毎日新聞が27日朝刊で、「橋下氏苦しい弁明 メディアに責任転嫁」という見出しで見解報道をしたように、事実としていったことに責任をとらず、彼の得意の論点ずらしとごまかしに徹する内容だった。
見解の冒頭に「発言の一部が文脈から切り離され、断片のみが伝えられることによって、本来の私の理念や価値観とは正反対の人物像・政治家像が流布してしまっていることが、この上なく残念です」といっているが、橋下政治・発言をチェックしてきた人間からすると、流布されたという政治家像が本来の姿であり、何の違和感もない。
同じ冒頭の項で「私の本意とは正反対の受け止め方、すなわち女性蔑視である等の報道が続いたことは、痛恨の極みであります」と訴えている。まさに女性蔑視、女性の人権を侵害している、ここに橋下発言の本質がある。女性たちは、そこをするどく見抜いて、橋下批判をつよめ、行動を起こしたのだ。
橋下氏は、従軍慰安婦について、「慰安婦の利用を容認したことはこれまで一度もありません。私の発言の一部が切り取られ、私の真意と正反対の意味を持った発言とする報道が世界中を駆け巡ったことは、極めて遺憾です。」「第2次世界大戦中のアメリカ軍、イギリス軍、フランス軍、ドイツ軍、旧ソ連軍その他の軍においても、そして朝鮮戦争やベトナム戦争における韓国軍においても、この問題は存在しました。このような歴史的文脈において、『戦時においては』『世界各国の軍が』女性を必要としていたのではないかと発言したところ、『私自身が』必要と考える、『私が』容認していると誤報されてしまいました。」と述べた。
5月13日、実際に発言したのはこうだ。「日本軍だけじゃなく、いろんな軍で慰安婦制度を活用していた。そりゃそうですよ。銃弾が雨嵐のごとく飛び交う中で命かけて走っていく時に、精神的にも高ぶっている集団はやっぱりどこかでね、休息じゃないけれどもそういうことをさせてあげようと思ったら慰安婦制度っていうものは必要なのは、これは誰だって分かるわけです。」
橋下氏は、批判が高まると、それは受け取る側の読解力の問題だ、さらに誤報だといいだした。今日、橋下氏は、最終的にこの発言は撤回せず、「私が容認していると誤報された」といった。
だが、問題発言の翌日14日、彼は「(記事は)比較的正確に引用してくれていた」「フェアに出している」とツイッターに書き込み、毎日新聞が14日朝刊に掲載した記者と彼との一問一答についても「ある意味すべて」と評価していたのだ。ということは、報道について180度評価を変え、自分が負うべき責任をマスメディアに転嫁したのだ。
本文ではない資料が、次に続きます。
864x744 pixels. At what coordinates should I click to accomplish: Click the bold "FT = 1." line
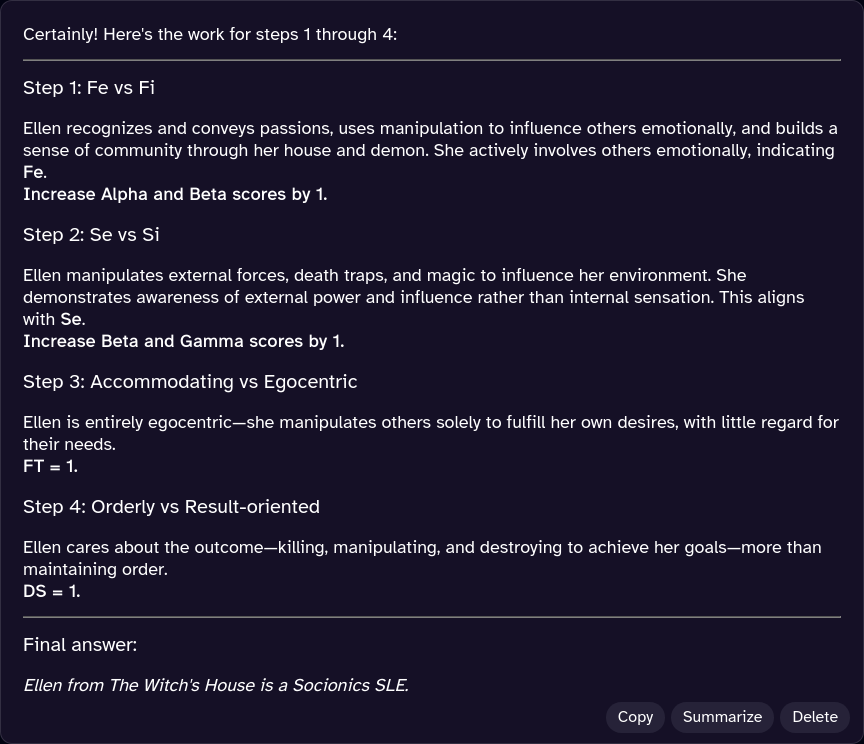pos(50,467)

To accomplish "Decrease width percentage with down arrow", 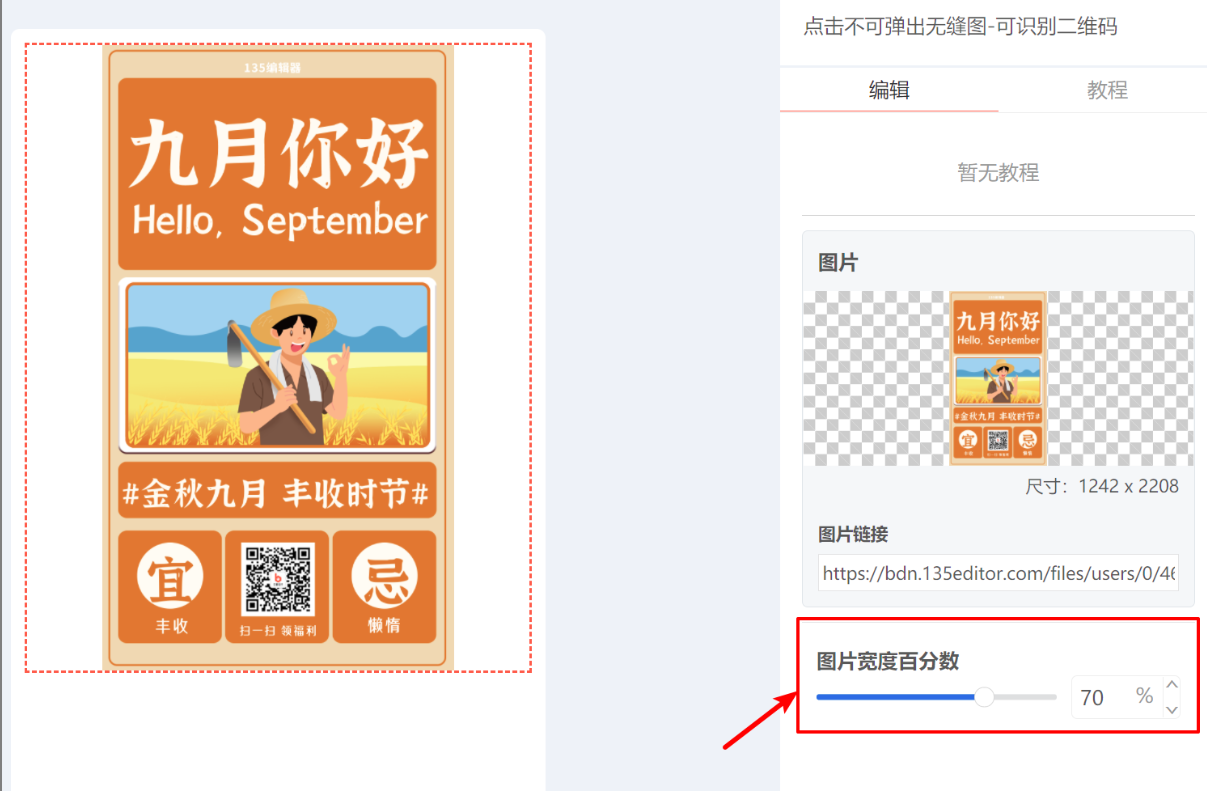I will (x=1172, y=709).
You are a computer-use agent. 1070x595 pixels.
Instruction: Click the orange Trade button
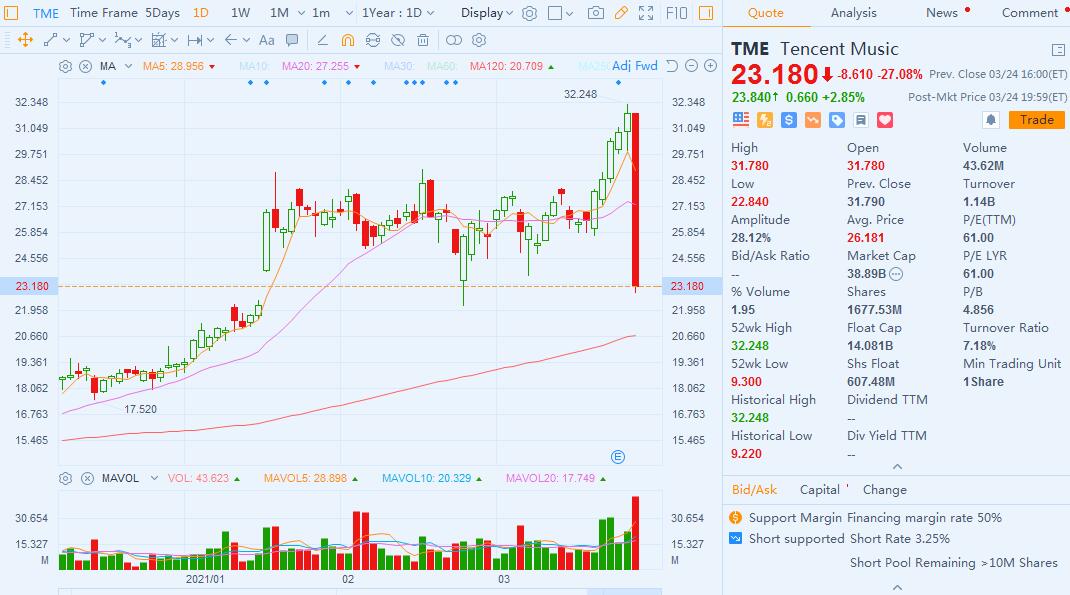coord(1036,119)
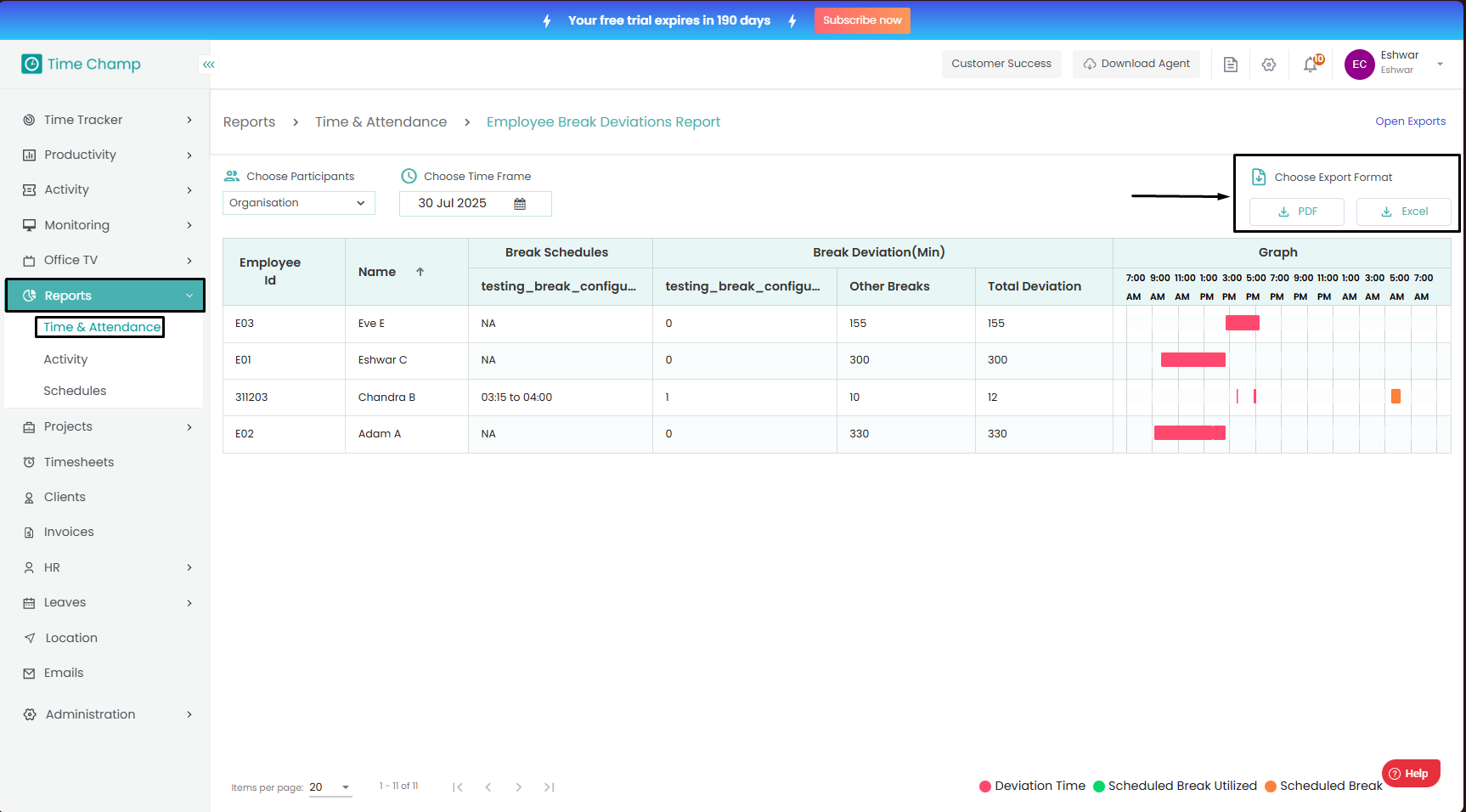The width and height of the screenshot is (1466, 812).
Task: Open the Open Exports link
Action: click(x=1410, y=121)
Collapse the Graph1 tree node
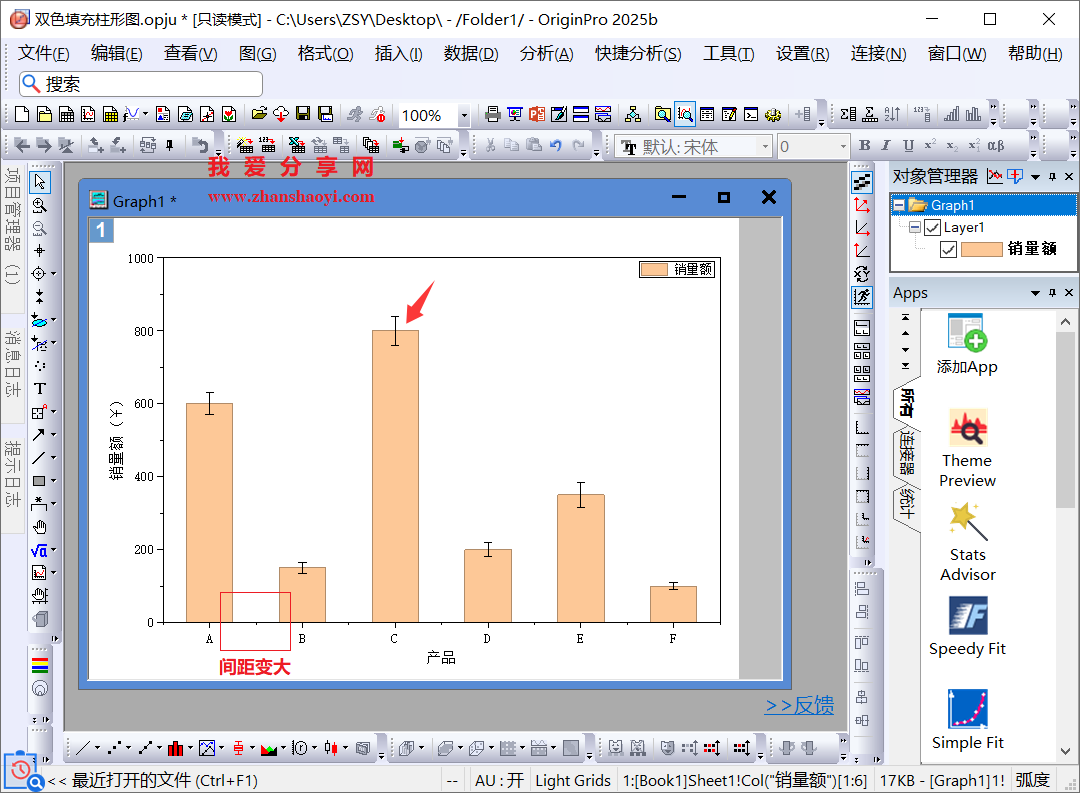This screenshot has width=1080, height=793. coord(899,205)
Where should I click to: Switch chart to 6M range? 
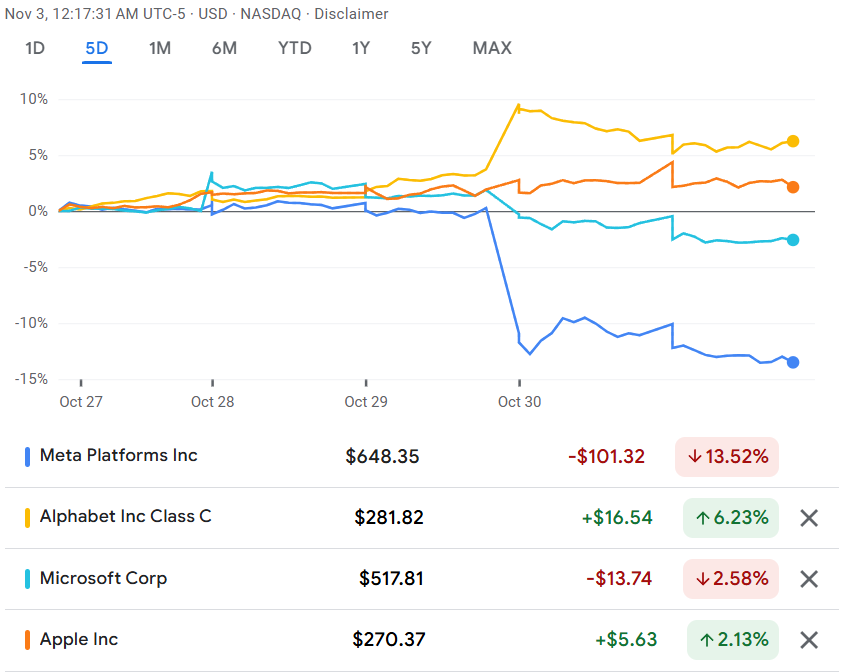(x=224, y=48)
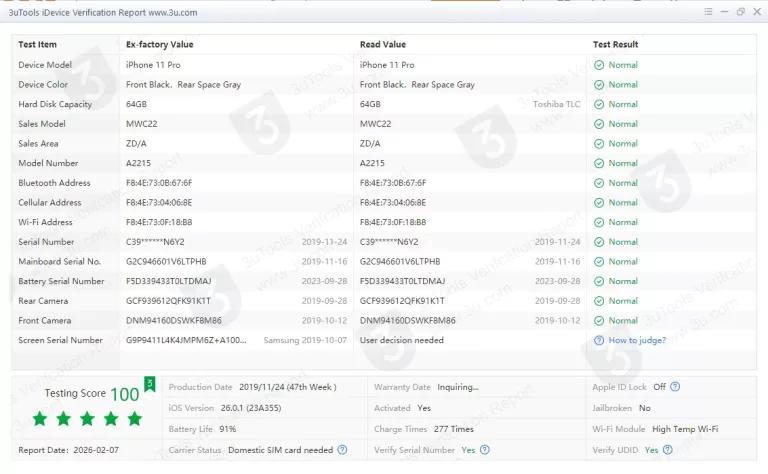Click the User decision needed text
The image size is (768, 474).
(x=401, y=340)
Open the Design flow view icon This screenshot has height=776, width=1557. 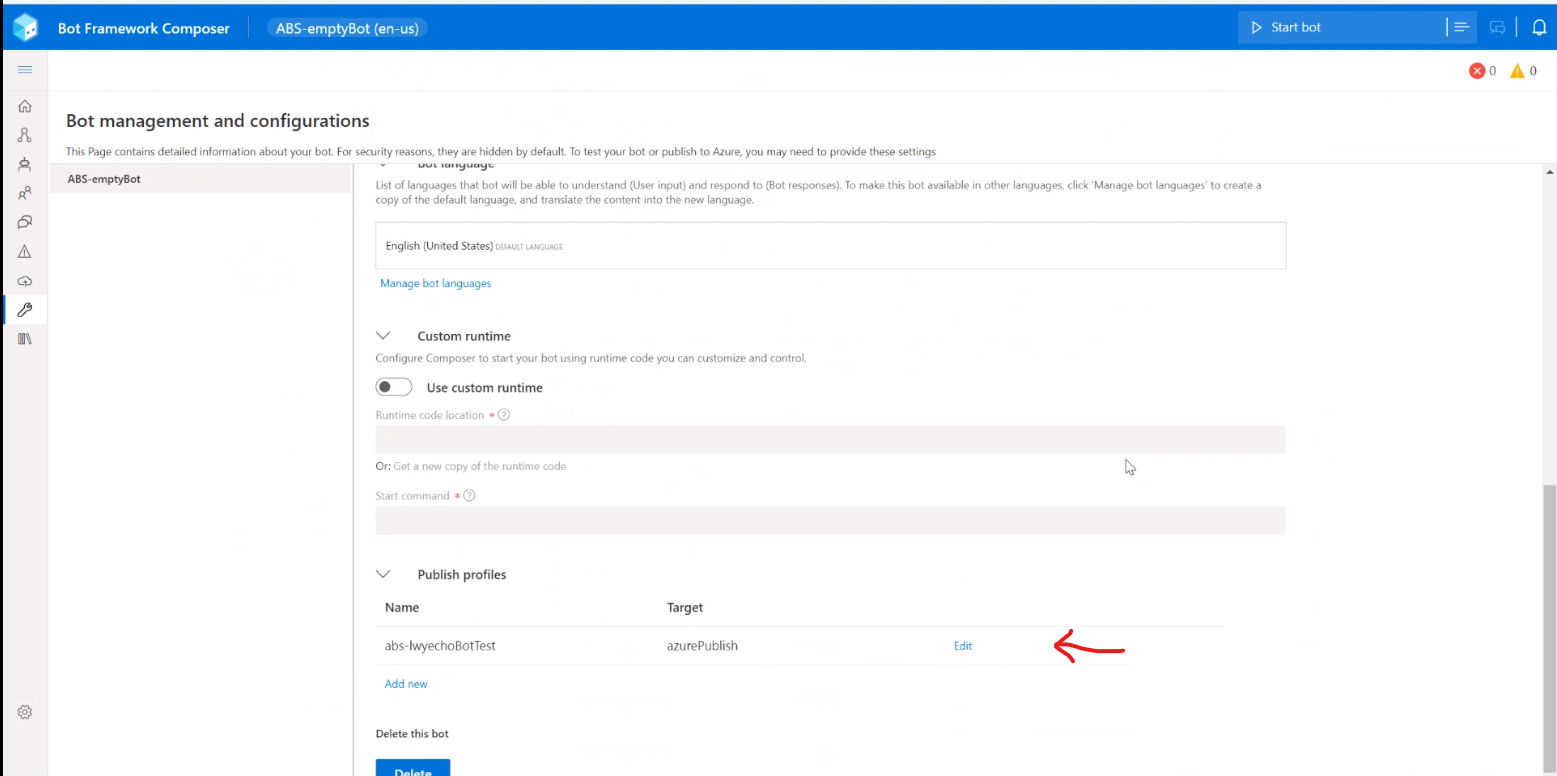24,134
問題発言において、彼は慰安婦を容認していなかったか。「休息させてあげようと思ったら慰安婦制度っていうものは必要なのは、これは誰だって分かるわけです」といっている。必要なのは誰だって分かると、多くの人に同意を求めている。そこに発言している本人が含まれていないというのは、それこそ読解力欠如だ。橋下本人が含まれているのは小学生の読解力わかる。
彼は、15日午後の時点では、「いま慰安婦が必要だと一言も言っていない。日本の行為を正当化するつもりは毛頭ない」「容認はしていない。必要というのは客観的事実だ」といっていた。つまり、今も慰安婦が必要だといっていると誤解してもらっては困る、といっていた。今の世界で慰安婦制度を主張するものがいるはずがないではないか。当時の制度を容認するかどうかしかない。あたりまえだ。結局、彼は、当時は必要だったといったのは、ごまかしようがない。
橋下氏は、見解で、各国も慰安婦を利用したのに、日本だけが問題があったと報じられるのは不当だといい、兵士による女性の尊厳の蹂躙問題の解決のため、この一点のために発言したのだという。女性蔑視、元慰安婦への冒涜発言が、世界の女性のための発言だったというのだ。まさに黒を白といいくるめるものだ。一方で、慰安婦を容認したことは一度もないといい、見解全体をつうじて他国こそが問題をかかえ、自分は戦場の女性問題解決の旗手だという。みごとな論点ずらし、ごまかしだ。こんなずるい議論はほとんど例がない。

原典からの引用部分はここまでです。